[Stored data entries]
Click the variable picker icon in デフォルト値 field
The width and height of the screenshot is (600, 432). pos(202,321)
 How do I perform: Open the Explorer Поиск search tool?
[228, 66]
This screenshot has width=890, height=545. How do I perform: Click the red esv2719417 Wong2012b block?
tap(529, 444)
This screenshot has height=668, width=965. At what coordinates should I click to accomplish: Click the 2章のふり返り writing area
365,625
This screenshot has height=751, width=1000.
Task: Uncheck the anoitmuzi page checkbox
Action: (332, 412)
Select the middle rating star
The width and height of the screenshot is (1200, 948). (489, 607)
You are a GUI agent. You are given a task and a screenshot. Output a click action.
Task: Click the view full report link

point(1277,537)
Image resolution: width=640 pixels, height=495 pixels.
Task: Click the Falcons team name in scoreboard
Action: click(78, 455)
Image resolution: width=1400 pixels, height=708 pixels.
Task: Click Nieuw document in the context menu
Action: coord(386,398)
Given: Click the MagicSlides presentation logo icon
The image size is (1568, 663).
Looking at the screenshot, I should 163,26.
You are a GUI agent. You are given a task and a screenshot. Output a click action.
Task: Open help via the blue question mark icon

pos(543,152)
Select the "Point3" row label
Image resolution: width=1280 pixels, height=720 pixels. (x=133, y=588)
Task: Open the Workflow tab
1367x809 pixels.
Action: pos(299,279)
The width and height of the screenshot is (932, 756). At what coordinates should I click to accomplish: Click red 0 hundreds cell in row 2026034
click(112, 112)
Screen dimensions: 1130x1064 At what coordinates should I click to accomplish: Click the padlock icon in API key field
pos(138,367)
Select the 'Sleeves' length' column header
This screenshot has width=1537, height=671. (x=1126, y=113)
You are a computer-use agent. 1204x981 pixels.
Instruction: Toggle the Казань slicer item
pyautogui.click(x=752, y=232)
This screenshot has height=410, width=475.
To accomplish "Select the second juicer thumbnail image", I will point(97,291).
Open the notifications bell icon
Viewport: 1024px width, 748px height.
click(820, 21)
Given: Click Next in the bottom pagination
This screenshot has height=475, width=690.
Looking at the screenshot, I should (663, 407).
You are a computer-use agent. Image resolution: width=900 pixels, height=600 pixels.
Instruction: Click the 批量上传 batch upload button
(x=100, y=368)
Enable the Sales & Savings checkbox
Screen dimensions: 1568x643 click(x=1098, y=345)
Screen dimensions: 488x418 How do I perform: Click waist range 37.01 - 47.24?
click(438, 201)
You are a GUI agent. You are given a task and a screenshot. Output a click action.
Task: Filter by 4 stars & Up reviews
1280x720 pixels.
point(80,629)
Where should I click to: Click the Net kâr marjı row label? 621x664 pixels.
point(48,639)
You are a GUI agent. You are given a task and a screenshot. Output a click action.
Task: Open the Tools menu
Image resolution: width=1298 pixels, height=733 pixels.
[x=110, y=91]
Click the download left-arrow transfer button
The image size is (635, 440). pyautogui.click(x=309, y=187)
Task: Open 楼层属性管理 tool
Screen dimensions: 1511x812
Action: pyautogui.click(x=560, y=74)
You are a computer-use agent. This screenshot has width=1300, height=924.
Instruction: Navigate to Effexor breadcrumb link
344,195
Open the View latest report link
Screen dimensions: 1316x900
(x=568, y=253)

WHAT IS NEEDED
Tell how many lines in the entries above include the string "computer", and write nothing but the number.

REPLY TO THE EXERCISE
3